My amazing grandma is someone I always turn to for advice and a pick-me-up. She is always on my side 100 percent - no matter what. She listened to my frustrations and then said, "Carmen, you have to stop thinking that you have to prove something. You have had amazing opportunities. You have been able to follow your dreams and have a music career. In a few months, you will have a little buddy who will be by your side every minute of every day. And you won't be bored anymore. But listen to me, you have done enough. Now focus your energies on your family."

Those words have carried me through some of the most difficult challenges in motherhood.
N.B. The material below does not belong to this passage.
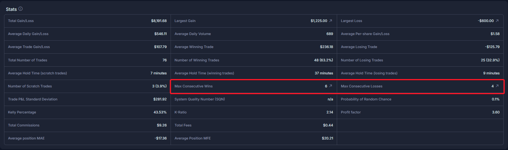The image size is (508, 150).
Task: Select the System Quality Number (SQN) label
Action: 200,99
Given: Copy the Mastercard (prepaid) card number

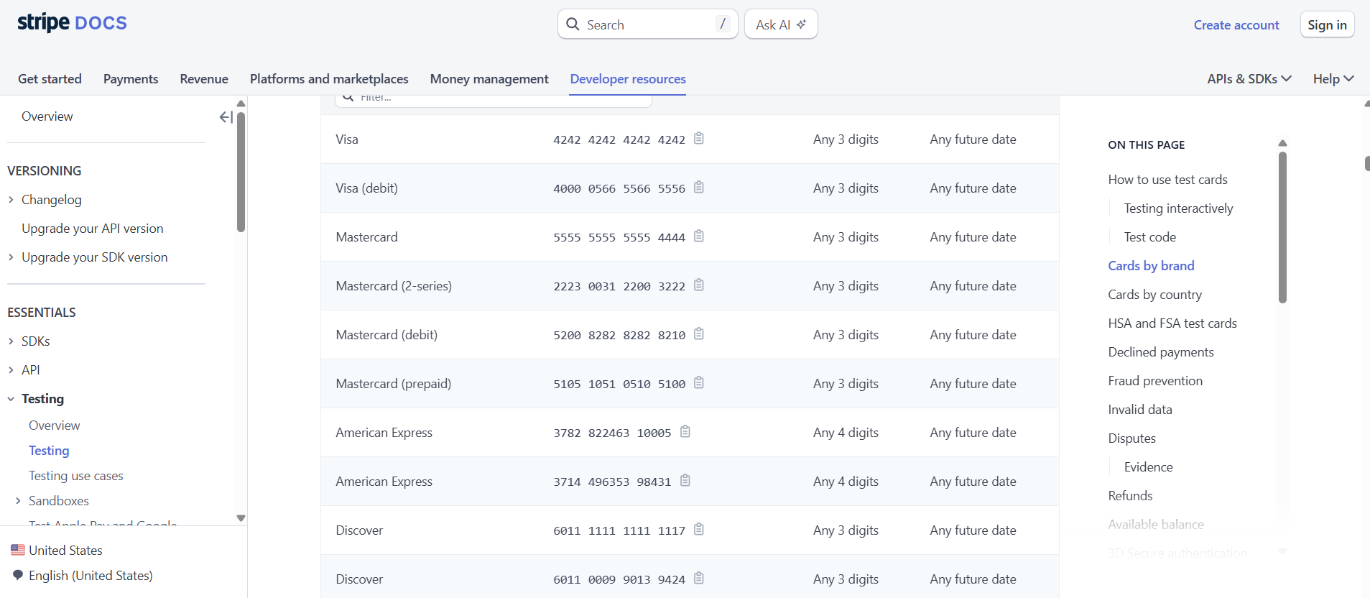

When I am looking like I'm one missed bath away from resembling a cavewoman and wondering where my brain went (I tried to put my phone in the fridge the other day) or when my 2-year-old is going on two hours of screaming because I wiped his nose and he wants me to "put my boogers back" (true story) or when I look around the house and think, "What the heck did I do today?" I think about those words: "You have done enough."
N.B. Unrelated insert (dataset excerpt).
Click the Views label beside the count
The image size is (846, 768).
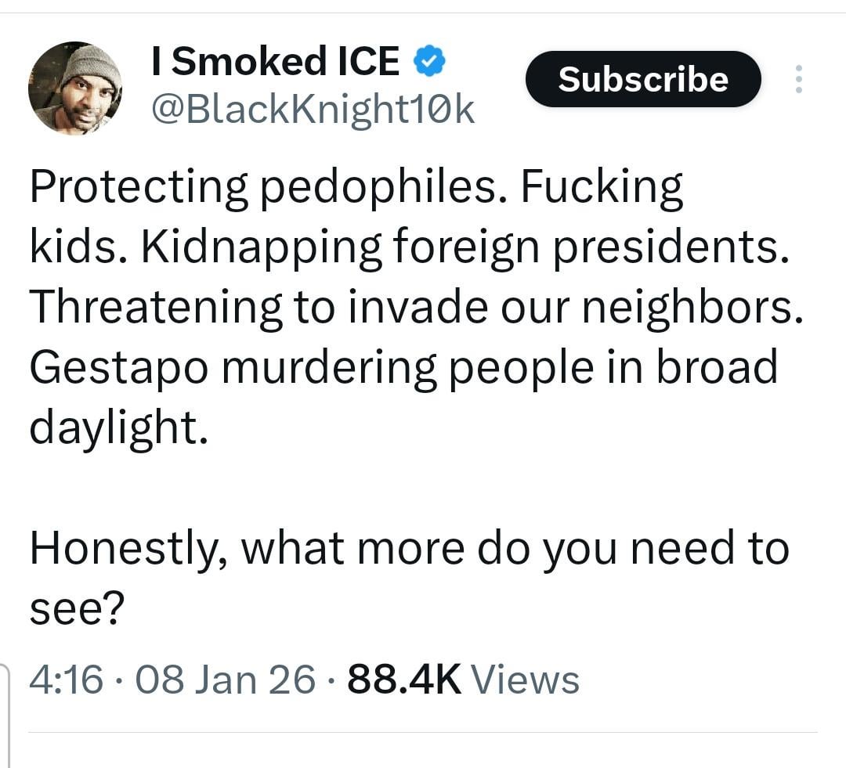click(526, 679)
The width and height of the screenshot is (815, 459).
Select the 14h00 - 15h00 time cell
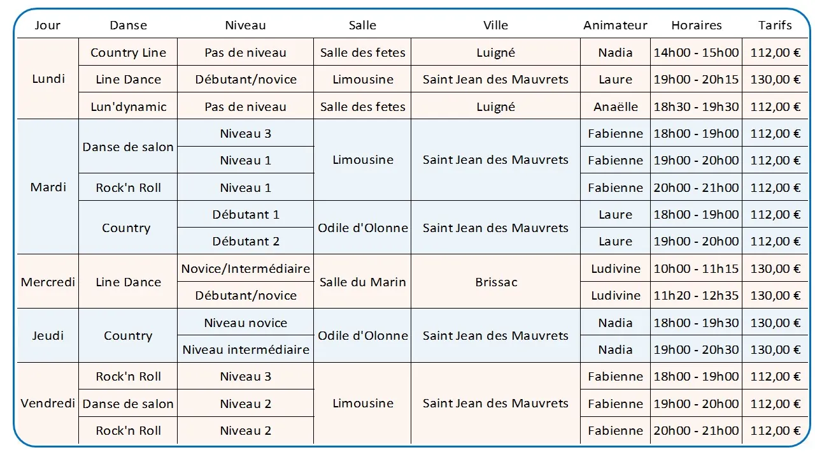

Author and psychoanalyst Erica Komisar recently penned a book titled, "Being There: Why Prioritizing Motherhood in the First Three Years Matters" that has received massive criticism. After several decades of research and studies, Komisar suggests that mothers play a critical role in their child's early development, especially during the first three years of life and that the absence of a mother can result in behavioral disorders in the child.

"What I was seeing," says Komisar, "was an increase in children being diagnosed with ADHD and an increase in aggression in children, especially in boys, and an increase in depression in little girls." She saw that the absence of mothers in children's daily lives was "one of the triggers for these mental disorders."

In my daydreams, while I'm elbow deep in dirty dishwater, I sometimes wonder what would happen if I decided to leave my homemaking life behind and go on a big nationwide tour again. How much would my kids really miss me?

According to Komisar's research, a lot. "Mothers are biologically necessary for babies. (They) are much more neurologically fragile than we've ever understood," she said. According to an article published in The Wall Street Journal titled, "The Politicization of Motherhood," Komisar "cites the view of one neuroscientist, Nim Tottenham of Columbia University, 'that babies are born without a central nervous system' and 'mothers are the central nervous system to babies,' especially for the first nine months after birth."

"What does that mean? 'Every time a mother comforts a baby in distress, she's actually regulating that baby's emotions from the outside in. After three years, the baby internalizes that ability to regulate their emotions, but not until then.' For that reason, mothers 'need to be there as much as possible, both physically and emotionally, for children in the first 1,000 days.'"

It's no wonder we often feel guilty leaving our babies for one reason or another, but guilt may not be a bad thing, according to Komisar.

"My best patient is a patient who comes to me feeling guilty," says Komisar. "Women who feel guilty - it's a 'signal' feeling, that something's wrong, that they're in conflict. If they go talk to a therapist or deal with the conflict head-on, they often make different choices and better choices."

Sometimes women don't have a choice, and for all the mothers out there who are working out of necessity, I want to say that I think you are amazing and you are also "doing enough."

But for those of us who are able to stay home with young kids, then that is exactly where we should be. If you are wondering whether you are enough, take it from my wise grandma: You are.

And staying home for your season doesn't mean you can never pursue interests again. "You can do everything in life," Komisar encouraged women, "but you can't do it all at the same time."